The Jensen Network Solver add-in puts an item on the OR_MM menu: Network Solver. Choosing this item presents the dialog form shown below. The options on this dialog control the Jensen Network Solver. These options are particularly useful for the student interested in the procedures used in network optimization algorithms. The following describes the several categories of options appearing on this dialog.

### Solution Display Options

These options print information on the problem worksheet, on a separate worksheet, or displayed through a message box. They are useful for debugging algorithms, learning the principles of the algorithms, and sensitivity analysis.

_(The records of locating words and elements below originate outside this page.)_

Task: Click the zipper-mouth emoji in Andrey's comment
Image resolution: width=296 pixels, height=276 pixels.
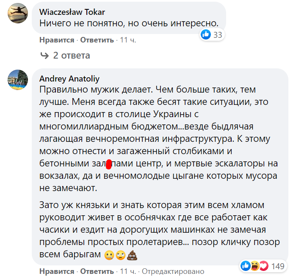Action: [x=108, y=256]
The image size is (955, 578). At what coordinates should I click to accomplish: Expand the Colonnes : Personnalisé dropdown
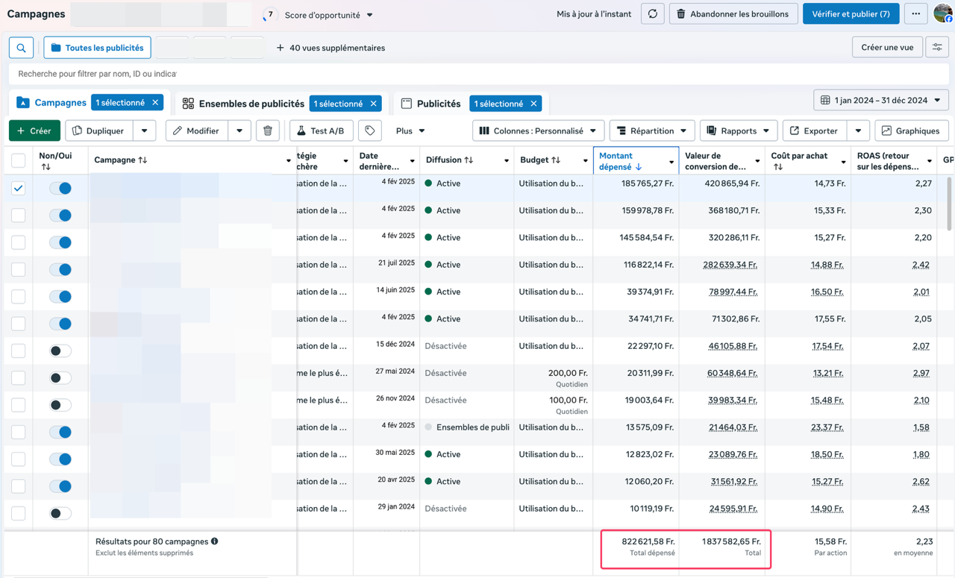[538, 131]
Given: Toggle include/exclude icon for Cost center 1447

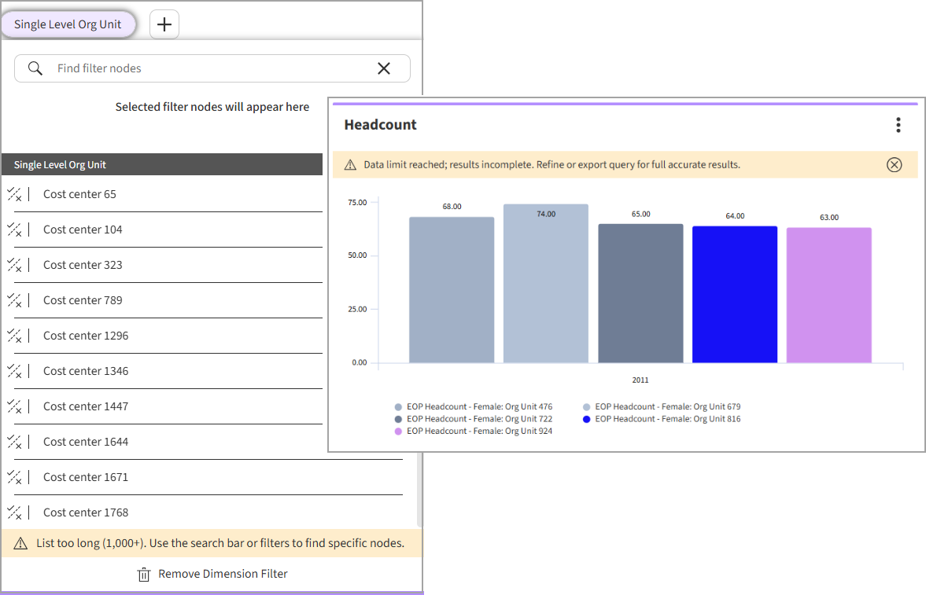Looking at the screenshot, I should coord(14,406).

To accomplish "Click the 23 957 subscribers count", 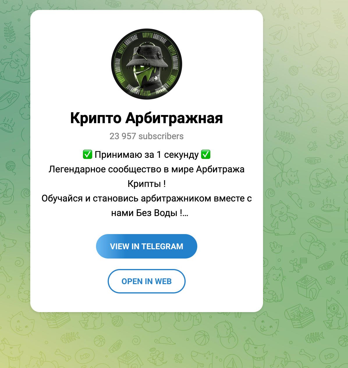I will (x=147, y=136).
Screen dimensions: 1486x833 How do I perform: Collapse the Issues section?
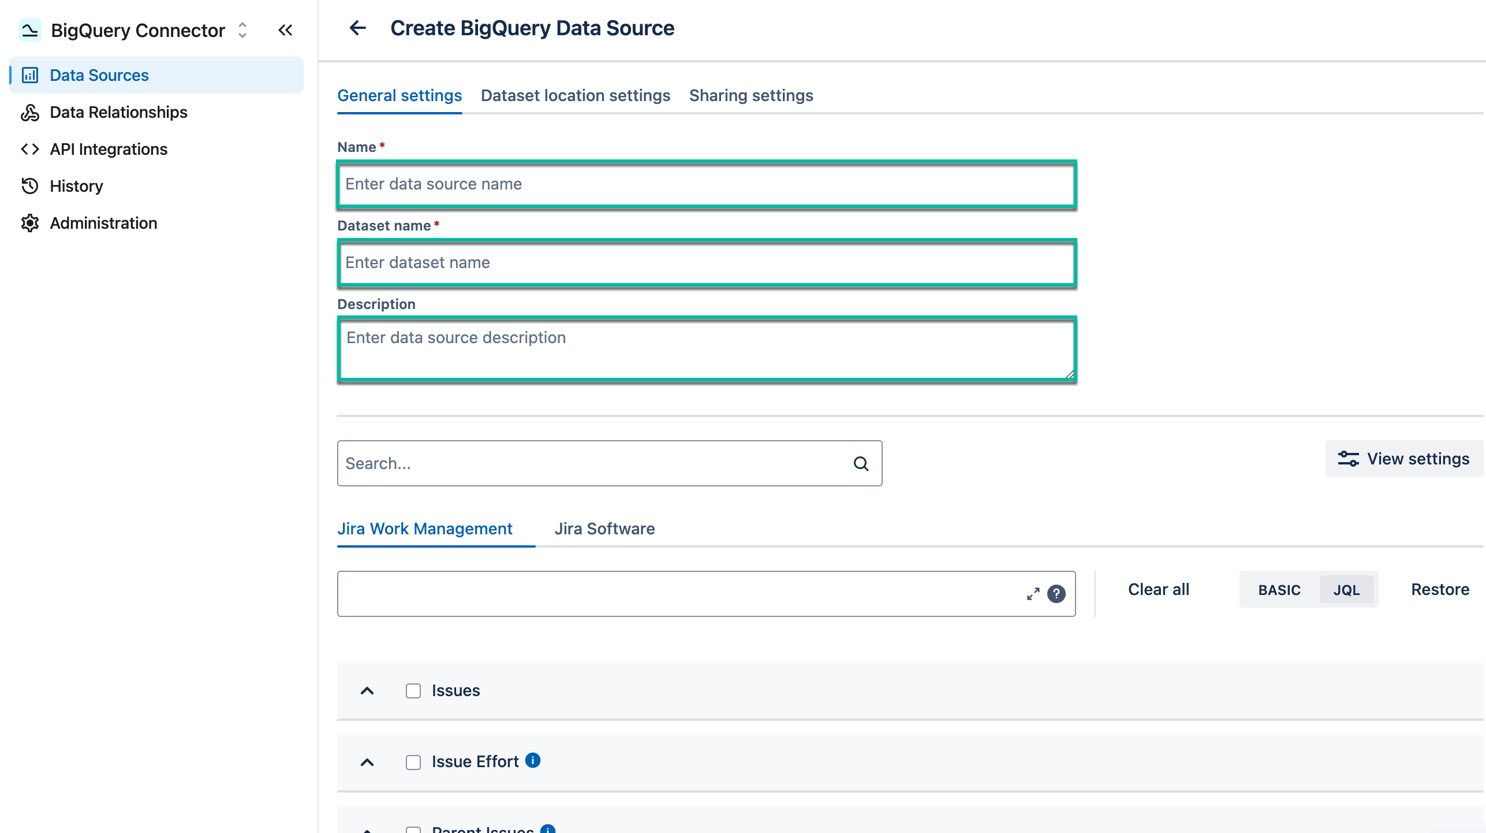pos(367,691)
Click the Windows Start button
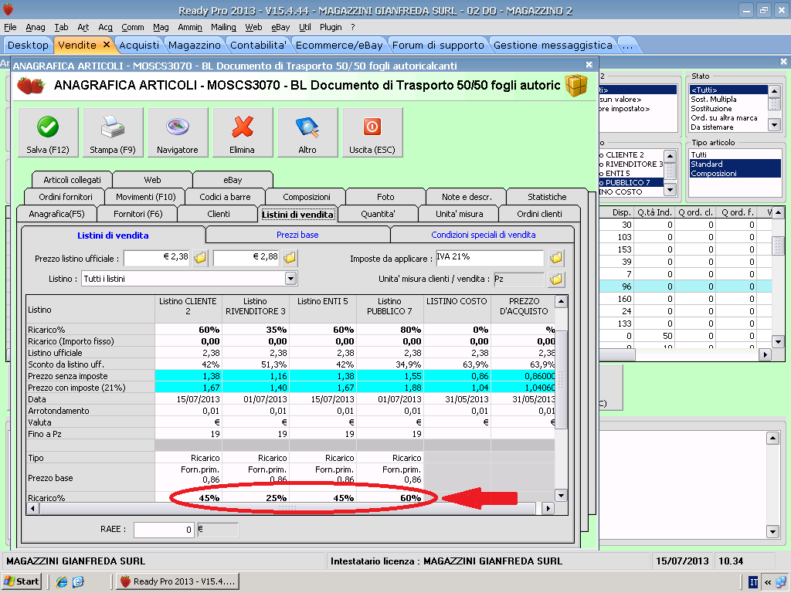This screenshot has width=791, height=593. [22, 581]
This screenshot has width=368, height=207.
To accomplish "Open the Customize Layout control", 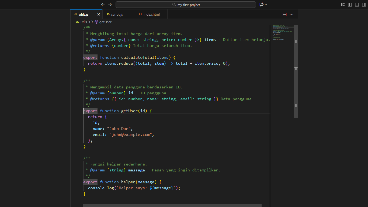I will (x=343, y=4).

• Show Dual Variables: Prints on the worksheet the node dual variables at optimality. Each node has a dual variable determined by the basis tree. The dual variables are shown to the right of the node external flow data.
• Show Reduced Cost: Prints on the worksheet the arc reduced costs at optimality. Arcs are in three categories: basic arcs have a blue background color, nonbasic arcs with flow at the lower bound on a white background, and arcs with upper bound flow with blue background. The reduced cost information is shown to the right of the arc data.
• Show Basis: For a network flow problem, a basis is defined by a collection of arcs with one arc entering each node of the network. For a pure network problem the collection defines a tree. For the generalized problem it is a quasi-tree. When checked, the program displays the tree information to the right of the dual variables.
• Simplex Iterations: This option creates a new worksheet with the suffix _Details. Detailed information showing the iterations of the primal simplex are printed on this worksheet. The number field to the right is the number of iterations shown. Since some problems may require thousands of iterations, this number should be set to a reasonable value or the memory requirement for Excel will be excessive.
• Enumeration Tree: This option displays on the Details worksheet information about the branch and bound tree for integer problems. The number field to the right is the number of branch and bound nodes shown.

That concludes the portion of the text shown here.